Minha alma sangra ao imaginar que o ser humano não usa a evolução para melhorar suas relações.
Minha alma sangra ao ver a mão que embala o berço permitir a voz que cantou tantas canções
As mãos que outrora estendeu para ajudar, se tornar o motivo do choro de um coração maduro
Minha alma sangra até morrer quando em um mundo de luz, me sinto num quarto escuro
A revolver a infelicidade de ter nascido nesse mundo...
A minha alma sangra ao sentir a desesperança numa queda sem fim nesse buraco fundo...
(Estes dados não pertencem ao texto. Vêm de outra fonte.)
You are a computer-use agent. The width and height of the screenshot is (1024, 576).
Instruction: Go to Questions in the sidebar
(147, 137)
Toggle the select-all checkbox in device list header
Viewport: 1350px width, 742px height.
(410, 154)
A minha alma simplesmente sangra...
E é pra morrer!
Mãe é vida... mãe pode ser morte...
Minha alma sangra porque não acredito mais na vida...
Pois a fonte da vida está salobra
Não esquece de me amargurar a cada manhã como se desejasse me dizer
Num esforço que só vejo esforço pra me fazer esquecer
que vida começa com v e não com a letra M
M de mar, de mor, de morte...
De mãe...
Meu coração sangra numa manhã que tem sol la fora...
Onde bem de madrugada a esperança ja foi embora
Tanto que queria passar o dia ao seu lado...
Numa queda... num fato inesperado...
Meu coração fico vermelho
Cor de lodo, cor de cobre...
Uma fatia unica de uma gangrena cor do desespero...
Choro a lágrima que ninguém vê por um ano inteiro!
Meu oceano me espera... minha areia molhada me chama
Passou da hora meu mar é a unica q me ama...
Meu corpo vou te entregar
No desespero de aos poucos em suas águas... me afundar...
O mundo não tem nada mais...
Meu coração Sangra... até tudo se derramar!